Il webmaster del Vaticano: abbiamo aumentato di dieci volte la potenza dei nostri sistemi

(ASCA) Citta’ del Vaticano, 7 nov – Gli accessi al sistema informatico del Vaticano ”sono cresciuti molto, anzi, tanto. Nell’ultimo anno abbiamo aumentato stabilmente di dieci volte la potenza del sistema. Durante il periodo del conclave di venti volte”. Lo afferma mons. Lucio Adrian Ruiz, il responsabile del Servizio Internet Vaticano in pratica il webmaster del papa, in un’intervista a ‘Vaticaninsider’. Mons. Ruiz, 48 anni, argentino di Santa Fe, in Vaticano dal 1997, rivela che la mattina dopo l’elezione di Bergoglio, e’ corso in un negozio e ha comprato un IPad rigorosamente bianco, subito ribattezzato ”IPapapad”, che e’ stato donato a Francesco la mattina del 16 marzo, al termine dell’udienza con i giornalisti. ”Francesco – spiega mons.
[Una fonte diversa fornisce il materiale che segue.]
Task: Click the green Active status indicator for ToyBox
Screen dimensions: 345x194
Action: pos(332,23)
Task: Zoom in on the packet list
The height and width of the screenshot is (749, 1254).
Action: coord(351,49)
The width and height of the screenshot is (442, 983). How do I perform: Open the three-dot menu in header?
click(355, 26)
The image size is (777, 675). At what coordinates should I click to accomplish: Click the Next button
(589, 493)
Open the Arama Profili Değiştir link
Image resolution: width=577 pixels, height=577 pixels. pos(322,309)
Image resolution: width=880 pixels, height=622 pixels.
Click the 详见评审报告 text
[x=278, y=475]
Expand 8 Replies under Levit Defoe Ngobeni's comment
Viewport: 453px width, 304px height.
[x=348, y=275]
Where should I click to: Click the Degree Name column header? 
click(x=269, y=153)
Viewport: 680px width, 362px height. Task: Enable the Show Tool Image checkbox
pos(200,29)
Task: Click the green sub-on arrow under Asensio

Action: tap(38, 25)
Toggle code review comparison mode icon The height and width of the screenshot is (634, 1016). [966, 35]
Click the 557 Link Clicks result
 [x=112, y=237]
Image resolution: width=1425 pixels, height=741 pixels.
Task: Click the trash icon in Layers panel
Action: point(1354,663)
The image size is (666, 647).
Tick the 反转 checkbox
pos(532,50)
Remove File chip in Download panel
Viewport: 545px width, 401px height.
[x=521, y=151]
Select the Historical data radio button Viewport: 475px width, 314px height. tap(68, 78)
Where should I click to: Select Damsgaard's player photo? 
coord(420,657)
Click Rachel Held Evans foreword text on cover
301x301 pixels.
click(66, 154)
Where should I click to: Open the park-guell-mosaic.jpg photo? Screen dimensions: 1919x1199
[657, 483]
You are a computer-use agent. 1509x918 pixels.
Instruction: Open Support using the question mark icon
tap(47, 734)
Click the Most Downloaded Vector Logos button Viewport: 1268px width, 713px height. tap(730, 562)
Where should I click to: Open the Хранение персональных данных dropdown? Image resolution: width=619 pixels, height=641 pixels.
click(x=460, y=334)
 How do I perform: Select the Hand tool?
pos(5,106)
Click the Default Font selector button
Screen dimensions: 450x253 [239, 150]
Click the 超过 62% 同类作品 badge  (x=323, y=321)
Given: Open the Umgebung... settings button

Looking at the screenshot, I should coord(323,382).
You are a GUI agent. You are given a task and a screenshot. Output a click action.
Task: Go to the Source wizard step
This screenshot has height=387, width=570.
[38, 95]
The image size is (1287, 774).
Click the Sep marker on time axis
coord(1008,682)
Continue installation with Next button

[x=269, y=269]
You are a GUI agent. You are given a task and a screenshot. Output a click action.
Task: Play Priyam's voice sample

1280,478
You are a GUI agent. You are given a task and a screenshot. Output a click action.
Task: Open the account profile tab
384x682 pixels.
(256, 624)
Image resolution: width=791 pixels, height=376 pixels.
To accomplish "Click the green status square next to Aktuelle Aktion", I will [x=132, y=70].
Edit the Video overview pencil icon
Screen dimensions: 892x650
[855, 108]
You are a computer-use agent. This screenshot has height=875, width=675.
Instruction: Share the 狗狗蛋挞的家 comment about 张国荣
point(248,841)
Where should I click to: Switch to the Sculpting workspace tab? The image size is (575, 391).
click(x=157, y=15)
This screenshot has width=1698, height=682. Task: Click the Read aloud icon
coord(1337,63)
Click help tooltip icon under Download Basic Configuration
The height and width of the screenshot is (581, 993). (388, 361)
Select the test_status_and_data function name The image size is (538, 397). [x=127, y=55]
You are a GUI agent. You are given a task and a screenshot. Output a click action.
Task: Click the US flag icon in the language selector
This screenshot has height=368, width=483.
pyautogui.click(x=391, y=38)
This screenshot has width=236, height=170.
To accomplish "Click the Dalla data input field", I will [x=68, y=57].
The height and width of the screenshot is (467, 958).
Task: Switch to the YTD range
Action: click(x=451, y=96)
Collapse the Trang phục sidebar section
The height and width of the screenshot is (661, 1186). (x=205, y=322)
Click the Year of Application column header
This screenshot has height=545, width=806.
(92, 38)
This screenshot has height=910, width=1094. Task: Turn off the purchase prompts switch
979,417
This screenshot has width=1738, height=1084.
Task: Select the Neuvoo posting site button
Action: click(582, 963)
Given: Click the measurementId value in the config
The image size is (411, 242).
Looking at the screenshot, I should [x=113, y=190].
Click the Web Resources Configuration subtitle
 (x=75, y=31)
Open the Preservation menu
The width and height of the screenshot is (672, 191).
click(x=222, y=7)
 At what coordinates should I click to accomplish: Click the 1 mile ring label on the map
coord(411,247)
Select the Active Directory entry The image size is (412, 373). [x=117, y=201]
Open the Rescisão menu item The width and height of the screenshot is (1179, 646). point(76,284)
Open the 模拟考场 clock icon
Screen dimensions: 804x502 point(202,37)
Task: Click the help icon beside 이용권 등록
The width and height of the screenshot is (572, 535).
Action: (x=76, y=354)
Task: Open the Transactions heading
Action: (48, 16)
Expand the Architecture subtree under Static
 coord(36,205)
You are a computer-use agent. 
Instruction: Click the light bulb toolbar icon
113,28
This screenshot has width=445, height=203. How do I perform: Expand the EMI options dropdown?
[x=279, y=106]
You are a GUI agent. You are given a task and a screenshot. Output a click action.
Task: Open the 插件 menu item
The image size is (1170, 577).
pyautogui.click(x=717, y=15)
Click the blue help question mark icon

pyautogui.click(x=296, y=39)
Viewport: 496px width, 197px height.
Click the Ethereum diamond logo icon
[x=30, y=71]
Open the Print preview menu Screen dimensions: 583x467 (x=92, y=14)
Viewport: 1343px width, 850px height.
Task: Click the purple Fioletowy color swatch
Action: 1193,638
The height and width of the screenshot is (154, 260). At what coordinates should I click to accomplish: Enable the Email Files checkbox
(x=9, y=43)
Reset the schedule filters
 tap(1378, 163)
Ruiz – e’ un Papa molto vicino, attira le persone, eppure e’ molto mediatico, guardare le sue fotografie con la gente e’ di per se’ un messaggio di amore e di speranza. Basta vedere come sono aumentate le presenze alle udienze generali e all’Angelus. L’aumento delle presenze fisiche ha la sua corrispondenza anche quelle virtuali: si cercano i video con le sue parole, si scaricano i testi, le foto. Papa Francesco dice parole forti che penetrano nel cuore della gente, di tutti noi”. Il webmaster del papa sottolinea che si e’ registrata ”una crescita esponenziale” degli accessi negli ultimi anni, e ”ancora di piu’ con Papa Francesco. Ci sono dei picchi (parliamo di milioni di accessi) legati a certi eventi o ai viaggi del Papa. Ad esempio, in occasione della beatificazione di Giovanni Paolo II, in due giorni abbiamo avuto piu’ di dodici milioni di accessi. C’e’ un grande accesso alle foto e ai messaggi, c’e’ una grande ricerca delle parole che lui pronuncia”. I primi dieci Paesi con maggiori accessi, analizza mons. Ruiz, sono ”gli Stati Uniti, l’Italia, la Spagna, la Germania e il Brasile, seguiti da Corea del Sud, Messico, Canada, Francia e Cina. Le ore di punta del traffico, tra le 15 e mezzanotte, ora di Roma”.